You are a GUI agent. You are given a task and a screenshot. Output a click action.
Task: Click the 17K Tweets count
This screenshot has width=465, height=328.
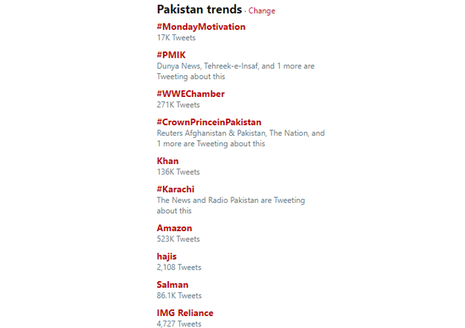pyautogui.click(x=176, y=37)
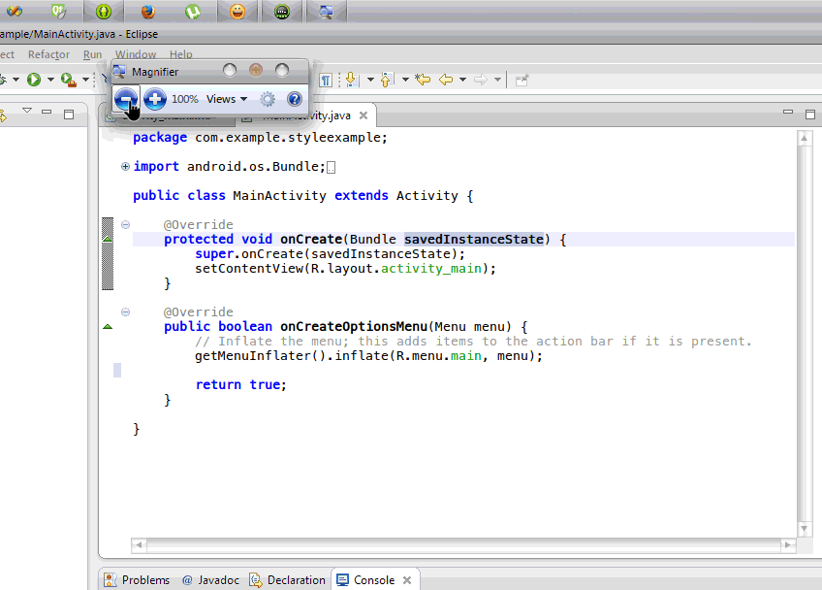Click the Magnifier zoom out minus button
822x590 pixels.
(x=126, y=99)
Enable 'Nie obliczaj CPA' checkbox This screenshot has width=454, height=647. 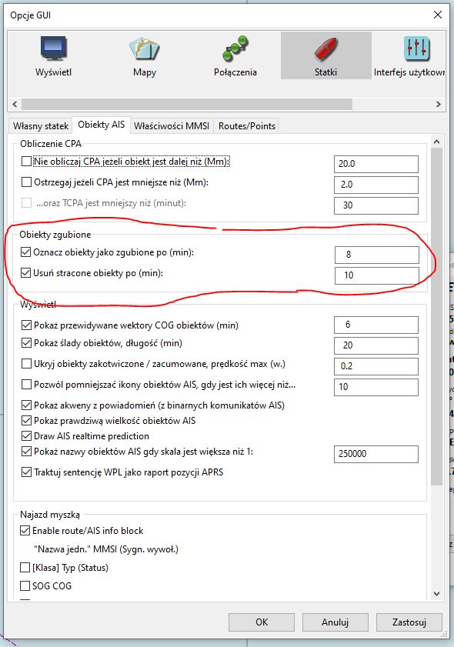pos(26,161)
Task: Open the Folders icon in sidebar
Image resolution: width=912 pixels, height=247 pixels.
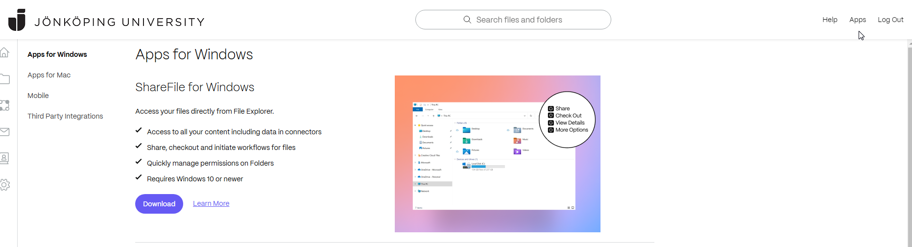Action: tap(5, 79)
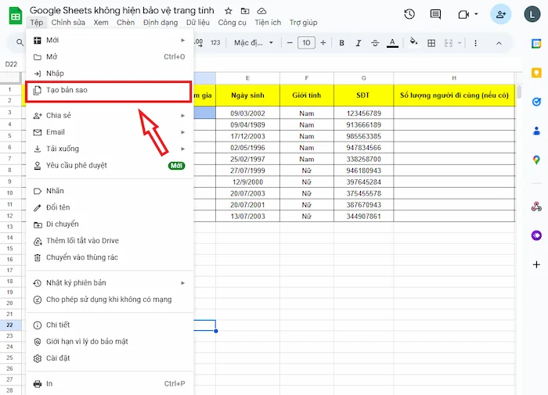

******************************

TASK ITEM: Your copy must begin at the line containing "Task: Open the Folders icon in sidebar" and end at the last line of the material above. Reproduce each line exactly, but not the pictures.

ANSWER SPACE:
Task: Open the Folders icon in sidebar
Image resolution: width=912 pixels, height=247 pixels.
Action: tap(5, 79)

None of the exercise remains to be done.